L’immense nappe d’eau s’étendait au loin ainsi qu’une mer. Ses rives vaseuses étaient couvertes de roseaux géants, parmi lesquels se produisaient de brusques ondulations, indiquant le passage des crocodiles qui pullulent dans ces marécages. Mais la terre ferme offrait un riant tableau.
Un village « Nioba » dressait là ses paillottes enfermées dans une palissade de bois. À l’entour les champs de sorgho, de mil, de manise alternaient avec les plantations d’orangers doux, de pommiers acajou, de goyaviers, d’ananas. Plus loin des bananiers se mêlaient aux caféiers. Puis venaient des plants de melons d’aspect étrange avec leur feuillage vert sombre où les fruits dessinaient des sphères d’or.
Pour les voyageurs exténués, un pareil pays semblait une « nouvelle terre promise » ; aussi tous, retrouvant des forces, descendirent la hauteur avec rapidité.

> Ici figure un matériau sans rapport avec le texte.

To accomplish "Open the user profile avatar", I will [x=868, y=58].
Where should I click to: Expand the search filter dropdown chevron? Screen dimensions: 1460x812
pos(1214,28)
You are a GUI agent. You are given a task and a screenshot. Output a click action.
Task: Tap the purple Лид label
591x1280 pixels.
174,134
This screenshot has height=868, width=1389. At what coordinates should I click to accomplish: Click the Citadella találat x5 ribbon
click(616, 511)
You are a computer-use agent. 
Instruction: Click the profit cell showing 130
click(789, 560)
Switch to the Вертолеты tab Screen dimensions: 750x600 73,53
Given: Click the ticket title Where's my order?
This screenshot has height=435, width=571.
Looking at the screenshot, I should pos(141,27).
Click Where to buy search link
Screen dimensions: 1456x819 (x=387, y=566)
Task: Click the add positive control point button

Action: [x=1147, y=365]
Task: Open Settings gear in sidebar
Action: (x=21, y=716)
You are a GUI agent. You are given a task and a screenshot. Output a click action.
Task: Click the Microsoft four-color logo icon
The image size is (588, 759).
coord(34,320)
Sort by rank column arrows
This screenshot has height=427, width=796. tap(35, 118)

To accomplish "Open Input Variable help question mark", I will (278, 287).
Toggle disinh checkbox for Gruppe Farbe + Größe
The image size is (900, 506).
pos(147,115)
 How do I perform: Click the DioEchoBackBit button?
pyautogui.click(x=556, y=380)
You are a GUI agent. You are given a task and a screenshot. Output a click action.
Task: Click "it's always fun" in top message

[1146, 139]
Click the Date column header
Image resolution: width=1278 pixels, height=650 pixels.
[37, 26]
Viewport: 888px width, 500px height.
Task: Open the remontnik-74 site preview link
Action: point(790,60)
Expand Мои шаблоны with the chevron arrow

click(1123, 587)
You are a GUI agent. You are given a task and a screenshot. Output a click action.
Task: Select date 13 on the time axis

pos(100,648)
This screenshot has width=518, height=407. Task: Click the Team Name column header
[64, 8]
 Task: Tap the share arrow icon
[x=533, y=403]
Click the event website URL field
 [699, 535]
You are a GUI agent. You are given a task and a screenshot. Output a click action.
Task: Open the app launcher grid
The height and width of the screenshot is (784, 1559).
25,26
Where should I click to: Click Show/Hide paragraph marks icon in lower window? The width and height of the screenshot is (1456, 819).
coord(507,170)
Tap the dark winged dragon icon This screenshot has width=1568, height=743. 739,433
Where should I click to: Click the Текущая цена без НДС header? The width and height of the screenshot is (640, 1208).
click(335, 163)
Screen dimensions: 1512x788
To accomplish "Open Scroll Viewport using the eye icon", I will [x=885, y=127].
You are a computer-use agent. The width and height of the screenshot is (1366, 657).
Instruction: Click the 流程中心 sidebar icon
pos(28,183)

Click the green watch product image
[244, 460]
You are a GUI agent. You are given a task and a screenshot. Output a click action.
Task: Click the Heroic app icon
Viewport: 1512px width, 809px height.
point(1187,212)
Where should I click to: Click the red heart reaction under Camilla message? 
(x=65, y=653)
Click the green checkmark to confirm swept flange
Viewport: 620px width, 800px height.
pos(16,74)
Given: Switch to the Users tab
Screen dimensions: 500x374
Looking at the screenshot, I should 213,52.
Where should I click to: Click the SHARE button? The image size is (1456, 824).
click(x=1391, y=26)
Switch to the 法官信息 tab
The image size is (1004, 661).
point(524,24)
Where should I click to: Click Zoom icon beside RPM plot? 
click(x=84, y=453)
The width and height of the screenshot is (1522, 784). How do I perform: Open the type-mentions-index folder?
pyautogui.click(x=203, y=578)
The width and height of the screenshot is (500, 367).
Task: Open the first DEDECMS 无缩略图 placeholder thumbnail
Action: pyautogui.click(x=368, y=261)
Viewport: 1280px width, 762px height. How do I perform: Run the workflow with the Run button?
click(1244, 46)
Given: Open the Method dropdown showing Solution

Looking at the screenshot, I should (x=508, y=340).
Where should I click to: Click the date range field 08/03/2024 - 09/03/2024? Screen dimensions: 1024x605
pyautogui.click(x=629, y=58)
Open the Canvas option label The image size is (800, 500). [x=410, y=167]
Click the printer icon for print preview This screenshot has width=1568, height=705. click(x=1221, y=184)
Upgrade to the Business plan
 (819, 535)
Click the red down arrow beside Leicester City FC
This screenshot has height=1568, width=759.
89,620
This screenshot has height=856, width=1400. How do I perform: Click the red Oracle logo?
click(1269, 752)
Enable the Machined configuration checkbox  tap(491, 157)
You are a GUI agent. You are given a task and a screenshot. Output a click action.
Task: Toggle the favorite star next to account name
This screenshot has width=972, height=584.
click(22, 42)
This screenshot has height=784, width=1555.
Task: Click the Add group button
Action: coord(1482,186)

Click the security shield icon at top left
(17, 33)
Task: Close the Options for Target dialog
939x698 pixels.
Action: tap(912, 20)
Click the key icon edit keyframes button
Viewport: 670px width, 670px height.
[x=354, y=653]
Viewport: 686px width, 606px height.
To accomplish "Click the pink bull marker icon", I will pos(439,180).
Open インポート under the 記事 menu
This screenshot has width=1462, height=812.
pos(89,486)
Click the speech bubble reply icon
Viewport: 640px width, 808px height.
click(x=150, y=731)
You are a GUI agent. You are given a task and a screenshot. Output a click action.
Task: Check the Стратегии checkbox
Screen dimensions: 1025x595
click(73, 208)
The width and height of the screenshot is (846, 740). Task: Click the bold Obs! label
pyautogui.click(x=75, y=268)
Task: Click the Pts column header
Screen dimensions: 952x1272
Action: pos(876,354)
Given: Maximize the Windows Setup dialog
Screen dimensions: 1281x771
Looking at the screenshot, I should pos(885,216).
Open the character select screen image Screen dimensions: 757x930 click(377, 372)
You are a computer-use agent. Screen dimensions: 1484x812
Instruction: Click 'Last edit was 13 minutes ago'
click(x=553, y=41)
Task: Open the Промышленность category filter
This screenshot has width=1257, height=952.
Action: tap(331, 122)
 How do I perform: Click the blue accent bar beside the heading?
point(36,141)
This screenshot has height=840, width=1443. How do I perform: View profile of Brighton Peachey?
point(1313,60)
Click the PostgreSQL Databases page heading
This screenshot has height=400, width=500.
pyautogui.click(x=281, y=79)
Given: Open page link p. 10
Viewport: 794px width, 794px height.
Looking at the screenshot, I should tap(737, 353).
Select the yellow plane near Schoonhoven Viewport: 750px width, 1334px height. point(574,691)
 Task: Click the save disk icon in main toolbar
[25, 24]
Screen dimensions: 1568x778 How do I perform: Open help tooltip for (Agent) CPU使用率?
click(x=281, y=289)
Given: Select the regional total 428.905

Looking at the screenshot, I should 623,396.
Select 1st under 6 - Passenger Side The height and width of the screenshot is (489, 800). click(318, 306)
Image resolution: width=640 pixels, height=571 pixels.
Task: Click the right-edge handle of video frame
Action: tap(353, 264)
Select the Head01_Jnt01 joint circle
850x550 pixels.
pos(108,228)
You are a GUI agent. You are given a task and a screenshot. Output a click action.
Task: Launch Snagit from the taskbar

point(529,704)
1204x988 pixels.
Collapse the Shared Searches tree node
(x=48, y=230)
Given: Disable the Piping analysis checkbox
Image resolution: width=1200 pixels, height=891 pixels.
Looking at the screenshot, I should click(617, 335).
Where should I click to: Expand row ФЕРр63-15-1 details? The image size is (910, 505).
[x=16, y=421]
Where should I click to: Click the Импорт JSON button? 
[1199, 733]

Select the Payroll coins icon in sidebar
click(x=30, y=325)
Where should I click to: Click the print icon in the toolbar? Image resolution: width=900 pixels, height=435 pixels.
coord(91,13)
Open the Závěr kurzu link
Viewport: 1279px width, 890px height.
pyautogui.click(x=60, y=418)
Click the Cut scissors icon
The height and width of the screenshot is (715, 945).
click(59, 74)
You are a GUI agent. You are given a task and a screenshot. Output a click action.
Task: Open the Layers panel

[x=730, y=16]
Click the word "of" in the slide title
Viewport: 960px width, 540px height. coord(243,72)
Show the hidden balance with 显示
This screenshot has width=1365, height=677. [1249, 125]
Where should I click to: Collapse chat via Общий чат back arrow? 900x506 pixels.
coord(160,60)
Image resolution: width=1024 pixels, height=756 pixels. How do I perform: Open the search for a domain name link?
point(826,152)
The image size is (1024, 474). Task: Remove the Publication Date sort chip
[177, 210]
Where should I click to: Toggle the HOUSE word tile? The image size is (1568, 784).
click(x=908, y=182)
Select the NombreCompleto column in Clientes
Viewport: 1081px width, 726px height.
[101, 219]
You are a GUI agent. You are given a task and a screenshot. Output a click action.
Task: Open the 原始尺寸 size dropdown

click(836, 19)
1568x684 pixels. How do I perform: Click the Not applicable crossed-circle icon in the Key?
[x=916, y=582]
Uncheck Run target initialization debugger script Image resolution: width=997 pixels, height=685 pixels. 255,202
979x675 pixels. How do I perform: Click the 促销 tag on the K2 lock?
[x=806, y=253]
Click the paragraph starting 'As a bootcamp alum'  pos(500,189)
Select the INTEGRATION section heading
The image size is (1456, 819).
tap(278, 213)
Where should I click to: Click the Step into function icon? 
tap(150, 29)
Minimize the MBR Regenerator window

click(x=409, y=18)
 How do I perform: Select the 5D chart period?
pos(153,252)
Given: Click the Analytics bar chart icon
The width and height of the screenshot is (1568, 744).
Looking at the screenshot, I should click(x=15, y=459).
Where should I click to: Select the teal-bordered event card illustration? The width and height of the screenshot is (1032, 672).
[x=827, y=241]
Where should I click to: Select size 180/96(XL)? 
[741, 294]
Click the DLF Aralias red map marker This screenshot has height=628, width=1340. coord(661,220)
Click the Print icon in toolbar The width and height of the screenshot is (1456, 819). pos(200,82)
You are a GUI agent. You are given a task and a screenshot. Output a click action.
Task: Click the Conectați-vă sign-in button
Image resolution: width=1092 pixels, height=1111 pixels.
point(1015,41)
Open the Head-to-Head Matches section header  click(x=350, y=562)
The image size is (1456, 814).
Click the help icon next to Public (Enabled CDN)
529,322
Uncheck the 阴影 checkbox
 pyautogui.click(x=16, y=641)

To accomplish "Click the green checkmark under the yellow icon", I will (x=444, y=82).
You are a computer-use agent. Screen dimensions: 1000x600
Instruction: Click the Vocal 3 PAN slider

Sans doute ils avaient été signalés, car en débouchant dans la plaine, ils virent venir à eux une troupe nombreuse. C’étaient des guerriers, des femmes, des enfants. Chose étrange ; les hommes étaient couverts de cuirasses de toutes provenances. Le léger bonnet d’acier des Sarrazins se montrait auprès du heaume de l’ancien baron féodal ; la salade du hallebardier avait pour voisine un casque moderne de cuirassier.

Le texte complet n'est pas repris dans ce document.